Goddess Night (excerpt)

Amy Bonnaffons

I met Sharon at something called Goddess Night. I had come to meet girls. I wasn’t a lesbian, but I hoped to become one.

I felt qualified at the most basic level: like me, some lesbians I knew had started out with men but then switched because women kissed with softer lips and knew what to do down there because they had the same business going on. Also, women did not do things like ask you to “play dead” and then jerk off onto your face, or if they did, they Obtained Consent first and it was called Play. Men just did what they wanted and didn’t call it anything. At that point I was 23 and I had slept with three people:

1) When I tried to lose my virginity, at 17, Thomas couldn’t get it in. He kept saying I was too dry. “Then just jam it in there,” I said, “even if I scream. It’s for my own good.” But he flopped down on the shiny hardwood floor and said, “I can’t do this anymore. I feel like I’m in fucking Vietnam.” I don’t know how many sexual partners he had had before me. He was 34 and my piano teacher.

2) When Tony, my TA from freshman Statistics, took me out for curry at India Palace, I asked him about his first name, which I had always thought of as Italian and found unusual for a Korean man. He got sensitive and said he didn’t want to talk about it.
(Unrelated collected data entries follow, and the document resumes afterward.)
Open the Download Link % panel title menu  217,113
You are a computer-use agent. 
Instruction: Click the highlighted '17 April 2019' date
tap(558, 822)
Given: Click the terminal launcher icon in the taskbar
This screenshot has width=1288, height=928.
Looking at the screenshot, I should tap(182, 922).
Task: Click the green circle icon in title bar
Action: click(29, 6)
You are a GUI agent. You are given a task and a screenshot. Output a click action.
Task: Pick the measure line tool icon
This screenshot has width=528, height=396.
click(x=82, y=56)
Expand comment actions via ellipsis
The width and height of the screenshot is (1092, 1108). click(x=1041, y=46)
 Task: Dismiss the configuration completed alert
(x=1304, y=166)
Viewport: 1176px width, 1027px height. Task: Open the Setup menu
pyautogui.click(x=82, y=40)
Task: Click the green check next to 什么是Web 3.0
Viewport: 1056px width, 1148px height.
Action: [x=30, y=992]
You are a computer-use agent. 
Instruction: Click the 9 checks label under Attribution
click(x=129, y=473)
Realizing I had been unintentionally racist, I invited him up to my room. It wasn’t exactly rape, because he said “I want to fuck you,” and I said, “Um, okay,” but what happened next bore no relation to what I had thought would happen next. Afterwards I said, “I’ve only had sex once, sort of,” and he said, “There’s no need to be ashamed of that,” and I said, “That’s not what I meant,” but he was already asleep. I was sore the next day.

3) When I moved to Brooklyn and started working at FLOAT (Friends and Lovers of Animals and Trees), I met Ben at my local fair trade coffee shop. He was a software engineer from Vancouver. He wore a hemp rope necklace with a seashell on it. We kissed on our second date, engaged in “heavy petting” on the fourth, and slept together on the sixth. During sex he referred to my body parts by their proper medical names. He kept asking “Do you like that?” in a polite voice, like a waiter, but I just kept thinking of new NGO vocabulary words I was learning, like “low impact” and “value neutral.” I stopped returning his calls.